Ricaviamoci sistematicamente, ogni giorno, qualche minuto per verificare a che punto siamo: se sono stati raggiunti obiettivi intermedi, se sono subentrate nuove variabili o degli imprevisti, se dobbiamo compiere delle azioni correttive, in modo da avvicinarci sempre più alla realizzazione del proprio autentico progetto professionale. Che non è un sogno, ma sarà la tua solida realtà del futuro.

Ricordati che il personal brand è ciò che le persone pensano di te!

Ma  si parla tanto di social..e di conseguenza :

Cos’è il social branding?

Tenuto conto che ogni canale social ha le proprie caratteristiche, è opportuno scegliere in quale comparire e come farlo. I social media hanno il potere di metterci in contatto con milioni di persone, sono un megafono, quindi per costruire il nostro personal brand è necessario conoscere tutte le possibilità offerte da ciascun network. Poi per ognuno di questi, sfruttare il proprio elemento distintivo per pubblicare e condividere. Identificare i canali giusti, avendo ben chiare le peculiarità di ognuno, aiuterà a veicolare al meglio il messaggio che vogliamo trasmettere.

E’ vero che il brand personale si costruisce attraverso diversi canali, ma l’immagine che restituisce il web è percepita come univoca, quindi essere coerenti e trasparenti.

Per essere consistenti è importante che ogni parte del social media network contribuisca positivamente al nostro personal branding.

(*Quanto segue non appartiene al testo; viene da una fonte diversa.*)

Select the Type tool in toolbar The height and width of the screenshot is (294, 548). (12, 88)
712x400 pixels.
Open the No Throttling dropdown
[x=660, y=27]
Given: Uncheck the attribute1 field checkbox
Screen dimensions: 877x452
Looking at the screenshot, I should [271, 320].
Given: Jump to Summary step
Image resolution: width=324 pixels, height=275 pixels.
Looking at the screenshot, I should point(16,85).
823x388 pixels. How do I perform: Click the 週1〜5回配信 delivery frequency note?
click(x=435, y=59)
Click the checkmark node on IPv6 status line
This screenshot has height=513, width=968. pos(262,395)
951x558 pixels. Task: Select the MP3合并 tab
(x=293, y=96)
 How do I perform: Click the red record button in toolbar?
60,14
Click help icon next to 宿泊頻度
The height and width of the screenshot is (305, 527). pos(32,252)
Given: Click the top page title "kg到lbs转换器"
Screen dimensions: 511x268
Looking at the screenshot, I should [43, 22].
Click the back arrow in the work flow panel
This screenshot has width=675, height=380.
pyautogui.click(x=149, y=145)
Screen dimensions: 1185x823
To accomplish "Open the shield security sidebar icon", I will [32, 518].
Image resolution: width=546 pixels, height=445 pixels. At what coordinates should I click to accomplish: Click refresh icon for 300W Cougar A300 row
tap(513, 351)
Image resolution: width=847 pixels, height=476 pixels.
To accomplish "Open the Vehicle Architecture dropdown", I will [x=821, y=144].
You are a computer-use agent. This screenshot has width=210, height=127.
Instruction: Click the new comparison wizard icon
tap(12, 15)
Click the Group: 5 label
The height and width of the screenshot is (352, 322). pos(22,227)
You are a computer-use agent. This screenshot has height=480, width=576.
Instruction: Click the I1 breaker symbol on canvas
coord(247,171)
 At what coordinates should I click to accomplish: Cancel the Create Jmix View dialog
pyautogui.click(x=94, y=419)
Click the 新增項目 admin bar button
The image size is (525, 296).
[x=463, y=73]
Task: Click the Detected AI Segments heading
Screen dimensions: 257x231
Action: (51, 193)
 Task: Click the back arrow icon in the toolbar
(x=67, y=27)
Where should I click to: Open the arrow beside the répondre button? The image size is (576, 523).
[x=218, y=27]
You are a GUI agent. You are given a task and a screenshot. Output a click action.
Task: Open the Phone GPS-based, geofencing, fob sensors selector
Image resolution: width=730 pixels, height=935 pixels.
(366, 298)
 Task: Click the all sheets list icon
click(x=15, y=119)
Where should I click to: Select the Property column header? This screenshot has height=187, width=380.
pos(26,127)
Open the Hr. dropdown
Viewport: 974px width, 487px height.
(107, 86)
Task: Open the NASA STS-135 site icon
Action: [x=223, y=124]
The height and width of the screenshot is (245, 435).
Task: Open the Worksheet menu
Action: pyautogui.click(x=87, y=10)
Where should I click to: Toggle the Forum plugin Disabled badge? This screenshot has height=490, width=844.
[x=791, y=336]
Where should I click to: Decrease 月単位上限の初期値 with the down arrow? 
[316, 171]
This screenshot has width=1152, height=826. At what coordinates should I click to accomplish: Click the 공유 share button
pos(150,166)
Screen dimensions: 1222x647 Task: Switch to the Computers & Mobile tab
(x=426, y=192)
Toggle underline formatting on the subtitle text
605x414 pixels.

Facebook è in assoluto il social più usato, meglio personalizzare le impostazioni della privacy e fare attenzione a cosa si pubblica. Può essere utilizzato anche per far vedere il nostro lato ludico e privato, ma che sia in linea con ciò che vogliamo far percepire professionalmente al nostro pubblico.

Per il professionista o per chi cerca nuove opportunità di lavoro, Linkedin è il social professionale più autorevole: tenere aggiornato l’account, completare al meglio il profilo, chiedere e ricambiare segnalazioni ai nostri colleghi, clienti, fornitori, aiuta a costruire il professional brand e ad aumentare la propria visibilità. Linkedin permette inoltre di iscriversi a gruppi con cui si condividono interessi professionali e di partecipare attivamente alle conversazioni che si generano al loro interno.

Twitter è una sorta di piattaforma di micro-blogging: solo 140 caratteri per raccontarsi, commentare e condividere. Twitter è un ottimo strumento per monitorare influencer e brand, soprattutto se sono organizzati in liste, ma la potenza degli hashtag ( # ) è quella di poterci identificare in un settore di mercato, in specifiche caratteristiche personali per le quali vogliamo che il nostro personal branding sia interessante.
E poi anche YouTube per i video, Pinterest e Instagram per le immagini, Google+ per gli aggiornamenti, About me per condividere istantaneamente la sintesi dei nostri punti di forza, ognuno di questi social contribuisce a promuovere il personal brand e la web reputation personale.

Il personal brand identity così si fortifica e quando è in grado di generare una proficua rete di relazioni, ecco che si attraggono nuove opportunità.